WHAT YOU WILL DO:
Turn the material below into a numbered list, one line per item, and leave out any blank lines.

────────────────

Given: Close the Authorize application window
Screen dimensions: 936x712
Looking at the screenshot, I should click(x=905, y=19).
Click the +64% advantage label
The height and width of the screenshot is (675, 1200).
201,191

────────────────

SOLUTION TO THE EXERCISE:
1. Given: Close the Authorize application window
2. Screen dimensions: 936x712
3. Looking at the screenshot, I should click(x=905, y=19).
4. Click the +64% advantage label
5. The height and width of the screenshot is (675, 1200).
6. 201,191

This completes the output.